Connecting state and local government leaders

Due to a funding crunch left unaddressed by Congress, the department is phasing out phone and email services to field questions about billions in pandemic aid.

The Treasury Department is drastically cutting back the support services it offered to state and local governments for handling various pandemic-related programs.

On Monday, the department shut down a call center that provided state and local assistance and it will be sharply curtailing its email response operations at the end of the month, because Congress did not pass a bill to continue funding for the efforts. The call center fielded about 300 inquiries a week, and the email team has been responding to about 2,000 questions a week, according to a Treasury official. 

Local leaders will likely be frustrated with the cutbacks, as they try to follow the rules that Congress and the Treasury Department set for the recovery money, said Irma Esparza Diggs, the senior executive and director of federal advocacy for the National League of Cities.

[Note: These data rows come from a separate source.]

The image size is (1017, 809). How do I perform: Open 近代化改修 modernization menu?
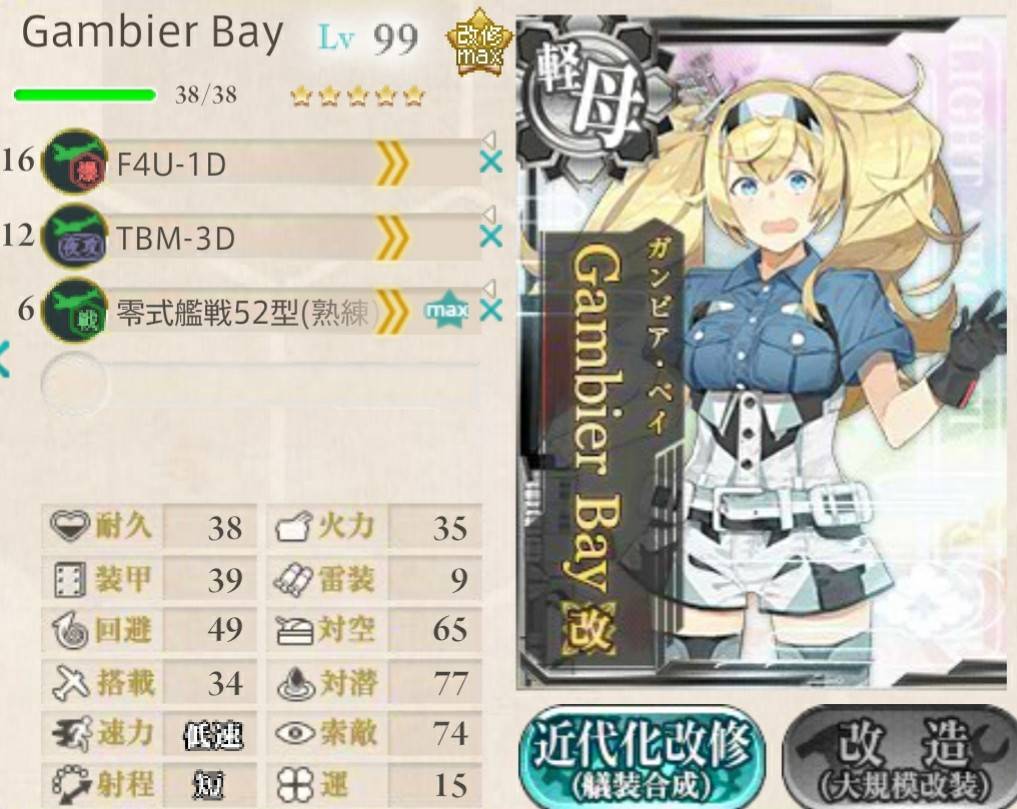643,757
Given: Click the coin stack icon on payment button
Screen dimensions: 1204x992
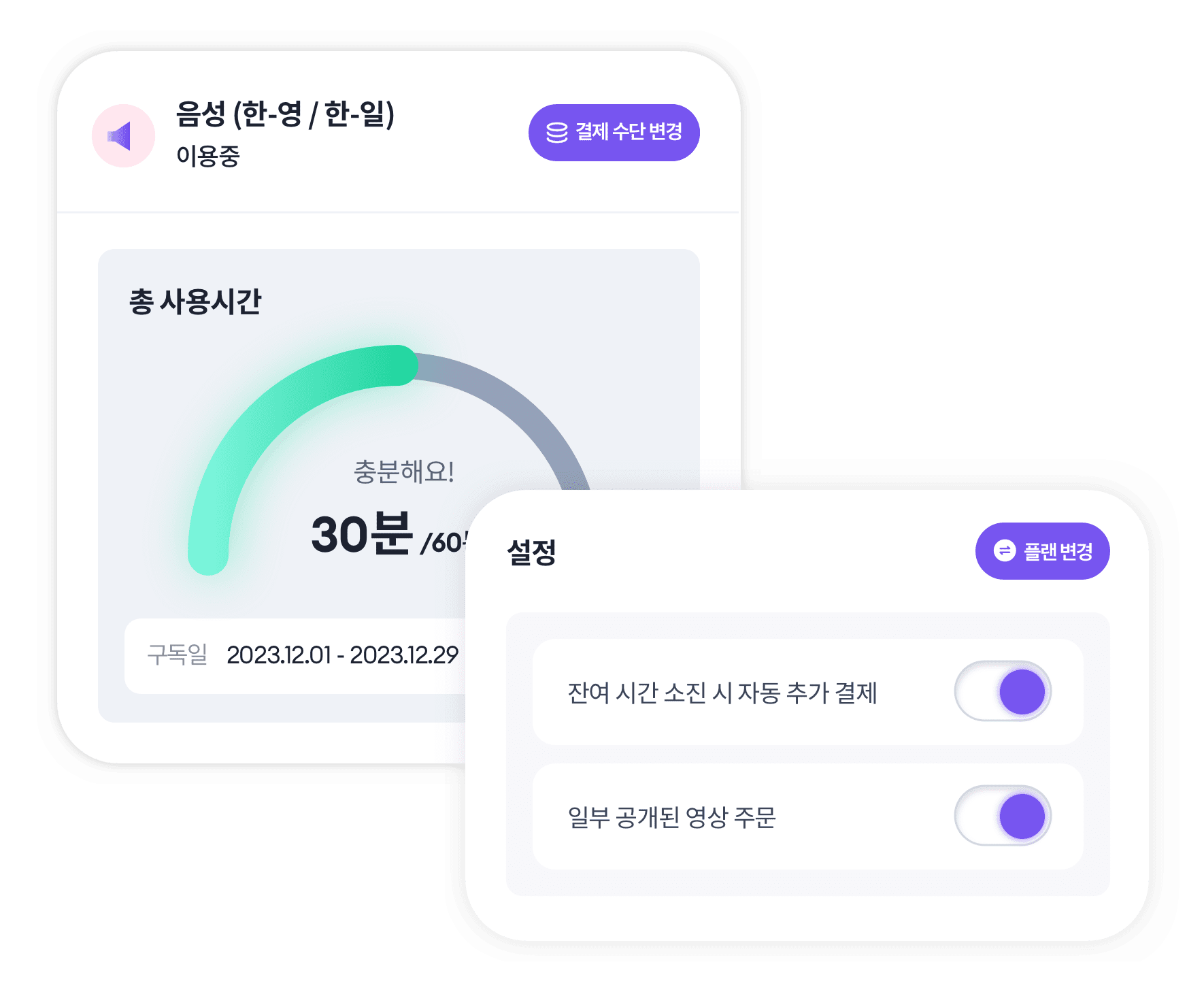Looking at the screenshot, I should pos(556,132).
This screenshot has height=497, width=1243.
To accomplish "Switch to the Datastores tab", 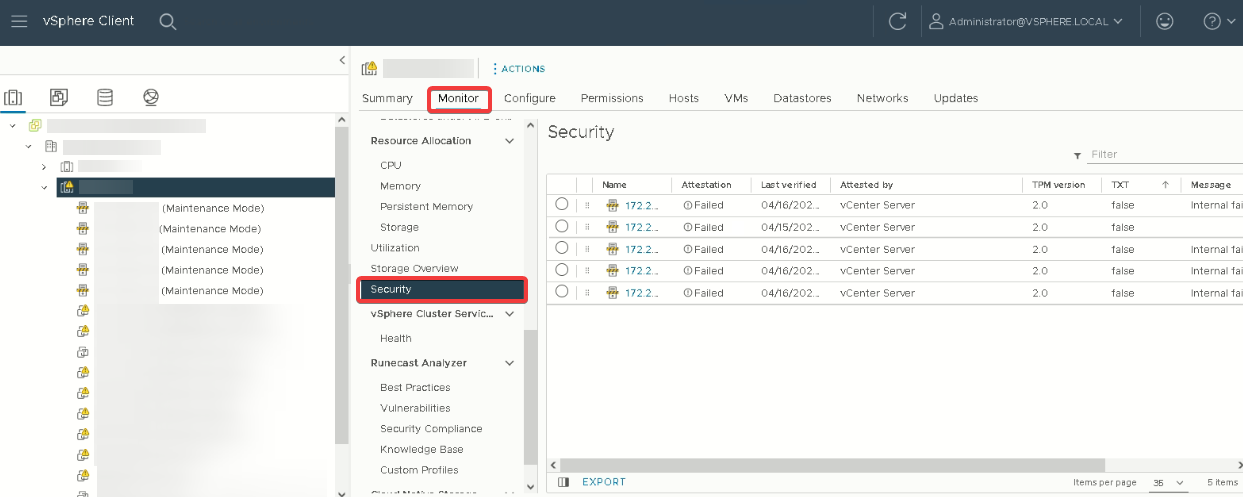I will [x=802, y=98].
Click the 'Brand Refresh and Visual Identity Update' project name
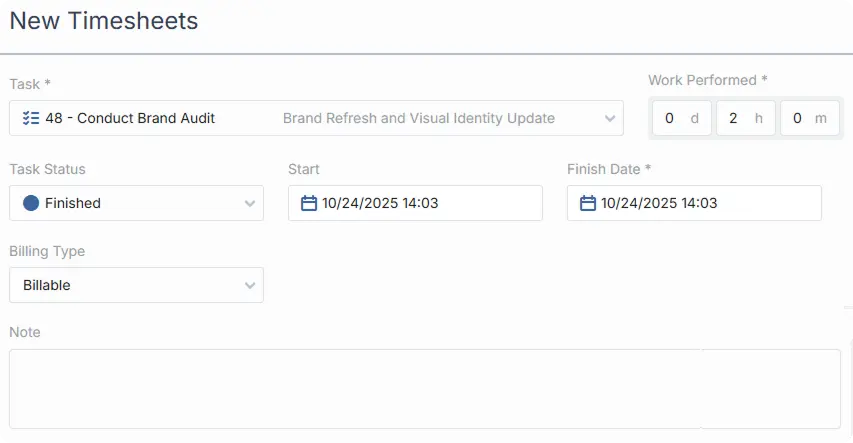The image size is (853, 443). tap(418, 118)
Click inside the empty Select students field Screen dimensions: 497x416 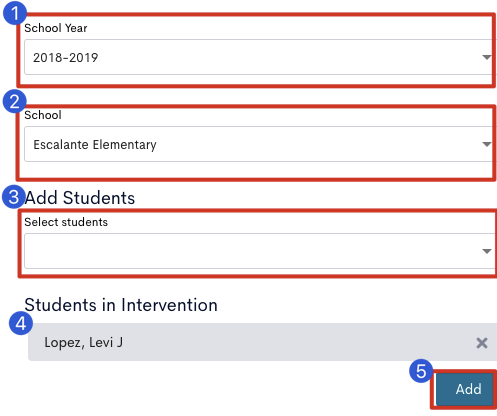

Mayors and other city officials are trying to use the money to ease the economic strains on cities and their residents, she said.

“Businesses are still struggling. Commercial districts are still struggling. Their residents are struggling to make mortgage and rent payments,” Esparza Diggs said.

“Being able to pick up the phone or being able to send an email [as a city official] to know you’re on the right track with reporting and compliance requirements is the last piece of this puzzle,” she said. “To not have the agency that is distributing the funds as the first go-to partner is worrisome for a lot of communities, particularly those who have never managed federal grants before.”

The call center and email operation were especially important to smaller governments. Even many of the municipalities that did routinely receive federal funding previously, worked with agencies other than the Treasury Department.

More than 30,000 units of government qualified for help in one of the programs created by the 2021 American Rescue Plan Act. The support operations helped governments answer questions about funding from:

  • the Coronavirus State and Local Fiscal Recovery Funds (SLFRF)
  • the Coronavirus Capital Projects Fund
  • the Emergency Rental Assistance Program
  • the Homeowner Assistance Fund and
  • the Local Assistance and Tribal Consistency Fund.

Questions directed to Treasury about the aid dollars ranged from complex inquiries about what projects would be eligible for funding under which programs, to more routine matters of how to change the contact person for local governments to handle communications with the  department.

The cuts to the Treasury budget will also prevent the department’s officials from reaching out proactively to local governments, and it will reduce its capacity to monitor recipients and conduct compliance testing of reporting data, the Treasury official said.

The Treasury Department posted 19 pages of answers to frequently asked questions, so local governments could work through common concerns after the call center closed.

Groups that represent local government, like the National League of Cities and the National Association of Counties, have also been helping their members get answers to questions about the funding and reporting process.

The Treasury Department warned recipients in September that the cuts were imminent if Congress did not intervene. Lawmakers last month passed a continuing resolution to keep the government running through Dec. 16, but they did not include the fix Treasury sought.

A proposal to reallocate money that is currently dedicated to other Treasury functions, so it could be spent on the support for local governments, passed the U.S. Senate unanimously but has not passed the House. Advocates hope they can include the change in a must-pass funding bill in December

Esparza Diggs said she was hopeful Congress would include the spending authority in the next few months.

If city officials discover that phone and email support is no longer available from Treasury, she said, “their next call after Treasury will be to call their member of Congress and say, ‘I need someone from Treasury to respond to this.’”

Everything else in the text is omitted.